_Problem to solve_
Among the lines below, which ones contain the word "computer"? Copy every such line.

[Items from a dataset]
* * * * * * *
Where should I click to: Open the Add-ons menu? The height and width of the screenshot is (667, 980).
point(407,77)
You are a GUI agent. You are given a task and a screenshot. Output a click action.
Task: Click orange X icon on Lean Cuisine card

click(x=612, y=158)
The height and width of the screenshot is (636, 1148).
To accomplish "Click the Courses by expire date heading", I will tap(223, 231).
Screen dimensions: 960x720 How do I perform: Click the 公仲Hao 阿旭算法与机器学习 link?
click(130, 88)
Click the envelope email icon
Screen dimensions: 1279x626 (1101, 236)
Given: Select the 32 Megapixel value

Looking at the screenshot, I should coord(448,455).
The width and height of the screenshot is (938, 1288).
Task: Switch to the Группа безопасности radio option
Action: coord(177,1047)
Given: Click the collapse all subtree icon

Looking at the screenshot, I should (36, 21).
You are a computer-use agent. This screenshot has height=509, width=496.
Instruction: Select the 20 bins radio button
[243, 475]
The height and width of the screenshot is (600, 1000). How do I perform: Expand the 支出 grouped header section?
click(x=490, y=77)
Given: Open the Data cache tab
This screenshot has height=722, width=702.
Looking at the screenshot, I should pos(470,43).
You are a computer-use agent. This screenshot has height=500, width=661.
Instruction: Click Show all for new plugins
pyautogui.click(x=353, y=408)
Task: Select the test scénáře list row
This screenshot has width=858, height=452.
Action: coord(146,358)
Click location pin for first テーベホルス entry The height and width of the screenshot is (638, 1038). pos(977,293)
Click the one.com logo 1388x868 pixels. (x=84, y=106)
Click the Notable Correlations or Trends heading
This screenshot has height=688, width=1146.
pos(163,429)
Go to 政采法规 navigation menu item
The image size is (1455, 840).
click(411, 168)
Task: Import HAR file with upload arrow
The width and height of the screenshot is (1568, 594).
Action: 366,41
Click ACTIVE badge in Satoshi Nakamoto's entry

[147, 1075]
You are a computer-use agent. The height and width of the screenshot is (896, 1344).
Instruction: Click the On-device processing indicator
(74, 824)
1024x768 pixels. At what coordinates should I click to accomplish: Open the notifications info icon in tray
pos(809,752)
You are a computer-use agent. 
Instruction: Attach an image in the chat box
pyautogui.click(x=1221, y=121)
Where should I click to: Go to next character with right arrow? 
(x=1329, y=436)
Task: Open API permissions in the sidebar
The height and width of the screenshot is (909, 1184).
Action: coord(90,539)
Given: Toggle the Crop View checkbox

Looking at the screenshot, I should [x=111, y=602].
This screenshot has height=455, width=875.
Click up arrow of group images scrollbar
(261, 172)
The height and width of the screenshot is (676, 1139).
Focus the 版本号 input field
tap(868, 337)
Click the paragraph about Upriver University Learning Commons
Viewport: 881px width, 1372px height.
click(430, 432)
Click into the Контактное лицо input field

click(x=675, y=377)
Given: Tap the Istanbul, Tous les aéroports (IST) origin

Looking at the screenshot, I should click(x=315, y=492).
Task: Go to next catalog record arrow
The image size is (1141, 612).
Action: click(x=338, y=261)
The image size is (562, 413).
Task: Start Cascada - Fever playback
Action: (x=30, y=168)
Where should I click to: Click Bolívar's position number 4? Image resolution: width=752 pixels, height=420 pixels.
* * * * * * *
_Result of the exercise_
You are a computer-use agent. This screenshot has height=509, width=496.
You are a computer-use agent. This screenshot has height=500, width=661.
You are a computer-use agent. The height and width of the screenshot is (896, 1344).
You are a computer-use agent. 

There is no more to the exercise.